幻の長八作品「繊細な描写」 150年間所在不明も2年前発見 漆喰鏝絵「遊女普賢菩薩」 松崎で公開

 松崎町松崎の伊豆の長八美術館は22日、漆喰鏝絵(しっくいこてえ)を新たな芸術分野として確立した同町出身の左官職人・入江長八(1815~89年)の幻の作品「遊女普賢菩薩(ふげんぼさつ)」の展示を始めた。制作された明治初期からおよそ150年間所在が不明だった。

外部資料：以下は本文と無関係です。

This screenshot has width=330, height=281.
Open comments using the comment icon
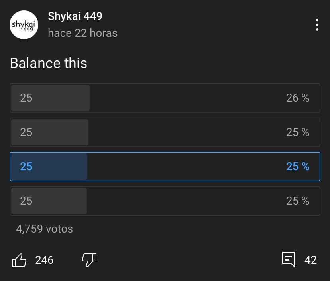click(x=289, y=259)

約150年間所在が分からなかった入江長八の作品「遊女普賢菩薩」=松崎町の伊豆の長八美術館
約150年間所在が分からなかった入江長八の作品「遊女普賢菩薩」=松崎町の伊豆の長八美術館

 関東在住の所有者から2020年7月、同町の伊豆長八作品保存会に連絡があり、発見された。21年6月に同館に寄託され、保管していた。22年5月、作業中に一部が破損し、6月に静岡市の静岡文化財研究所に修復を依頼。10月中旬に作業を終え、公開された。
 漆喰鏝絵は、なまこ壁をつくる左官の技術と日本画の手法を組み合わせた作品。遊女普賢菩薩は縦42センチ、横65センチ。長八の伝記「伊豆長八」(結城素明著、1938年刊行)によると、長八と親交があった男性の息子が父親のために制作を依頼し、贈ったとされる。六牙(ろくげ)の白像の背に乗る遊女普賢菩薩が巻物を読む姿を描いている。
 学芸員の〓見(うつみ)志乃さん(33)は「生きている間に見られるのは奇跡。細部まで描き込まれた繊細な描写を見てほしい」と話す。29日午後7時から同館で開かれるナイトミュージアムでは、伊豆長八作品保存会長の近藤二郎さんが館内を案内する。